Beside her, Sage stood with her own rifle held in that easy way that said she could put a round through his eye socket before he made it halfway across the room. Her moss-green hair was pulled back tight, her expression blank. Unlike most of the residents of the collective, she never looked friendly with how she carried her weapons.
“Mornin’, sugar.” Granny Lu’s voice was honeyed poison, the kind of sweet that made his teeth ache. “Y’all sleep well? Sounded like you were having quite the time in here.”
“Tallulah.” He used her full name like a shield. “You always greet guests with a rifle, or am I special?”
“Oh, honey, you’re real special.” She took a long drag on her cigarillo, the cherry flaring. “Special enough that when my people tell me the Berserker’s been makin’ an Omega howl like a cat in heat for two days straight, I figure I better come see what’s left of Lilac’s house.” She exhaled smoke toward the ceiling. “And whether I need to bury anybody.”
“Nobody needs burying.”
“Not yet.” Her smile was the kind grandmothers gave their grandkids right before telling them exactly how disappointed they were in their life choices. “Get your ass out of bed and into the living room. We’re gonna have a little chat about what the hell you’ve dragged into my community.”
Beside him, Cass stirred.
“Riot?” Cass’s voice was hoarse as his hand found Riot’s wrist. “What’s happening? Are they angry?”
“Nobody’s angry,” Riot said, which was probably a lie. “Granny Lu just wants to talk. I’ll be in the next room.”
“Don’t go far.” Cass’s fingers tightened briefly before releasing. “It feels wrong when you’re not here.”
He pressed a kiss to Cass’s temple—he let them see, he didn’t give a shit—and rolled out of bed. Granny Lu watched him stand with the expression of someone examining a particularly disappointing cut of meat. “Well. At least you’ve got the equipment to back up all that noise.”
“Jesus Christ, Tallulah.”
“Don’t blaspheme in this house, boy.” But there was a glint of amusement in her eyes as she wheeled toward the door. “Get dressed.
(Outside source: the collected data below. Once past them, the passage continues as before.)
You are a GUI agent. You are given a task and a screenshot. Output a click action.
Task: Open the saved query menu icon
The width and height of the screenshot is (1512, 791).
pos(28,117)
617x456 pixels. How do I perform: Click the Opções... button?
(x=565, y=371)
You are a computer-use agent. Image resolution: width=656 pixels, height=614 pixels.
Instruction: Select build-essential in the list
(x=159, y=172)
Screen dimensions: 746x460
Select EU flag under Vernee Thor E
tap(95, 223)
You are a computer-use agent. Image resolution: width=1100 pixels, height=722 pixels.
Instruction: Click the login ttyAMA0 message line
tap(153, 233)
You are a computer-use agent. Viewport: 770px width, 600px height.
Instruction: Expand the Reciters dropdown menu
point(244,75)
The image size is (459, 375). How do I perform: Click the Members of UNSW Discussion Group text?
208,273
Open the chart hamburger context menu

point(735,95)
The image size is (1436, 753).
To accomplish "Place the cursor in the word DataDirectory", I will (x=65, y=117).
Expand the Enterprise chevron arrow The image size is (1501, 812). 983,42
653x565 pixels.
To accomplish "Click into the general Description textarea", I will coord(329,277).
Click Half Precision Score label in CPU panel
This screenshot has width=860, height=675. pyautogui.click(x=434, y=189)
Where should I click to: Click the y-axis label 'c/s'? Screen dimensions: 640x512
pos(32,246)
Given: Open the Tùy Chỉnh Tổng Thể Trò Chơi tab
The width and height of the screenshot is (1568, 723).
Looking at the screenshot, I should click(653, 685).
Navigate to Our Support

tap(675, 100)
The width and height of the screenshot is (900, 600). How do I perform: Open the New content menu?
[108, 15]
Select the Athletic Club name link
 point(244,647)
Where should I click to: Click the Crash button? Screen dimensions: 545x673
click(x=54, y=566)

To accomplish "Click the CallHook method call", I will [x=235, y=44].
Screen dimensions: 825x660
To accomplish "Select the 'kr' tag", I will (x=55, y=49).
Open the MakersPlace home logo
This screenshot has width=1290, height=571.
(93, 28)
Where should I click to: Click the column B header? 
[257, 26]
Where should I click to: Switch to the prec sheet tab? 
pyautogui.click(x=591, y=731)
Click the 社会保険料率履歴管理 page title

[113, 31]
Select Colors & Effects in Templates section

I don’t need your equipment distracting from the conversation.”
Sage hadn’t moved, her rifle still trained in his general direction. Her face gave away nothing, but Riot caught the slight flare of her nostrils. She was a Null, couldn’t smell pheromones, but the general scent of sex and sweat was probably pungent enough to register.
He found some pants and a shirt in his pack that hadn’t been soaked in sweat or slick and pulled them on. By the time he was dressed, Cass had curled around his pillow, already drifting back toward sleep. He glanced back one more time, just needing to see Cass’s face, and followed Granny Lu into the living room.
The living room looked like someone had tried to demolish it with enthusiasm but limited follow-through.
Books were scattered across the floor in a trail that mapped their chase. A decorative pillow had exploded at some point, stuffing drifting across the hardwood like sad confetti. There was a fist-sized dent in the wall near the bathroom door that Riot didn’t specifically remember making but probably had.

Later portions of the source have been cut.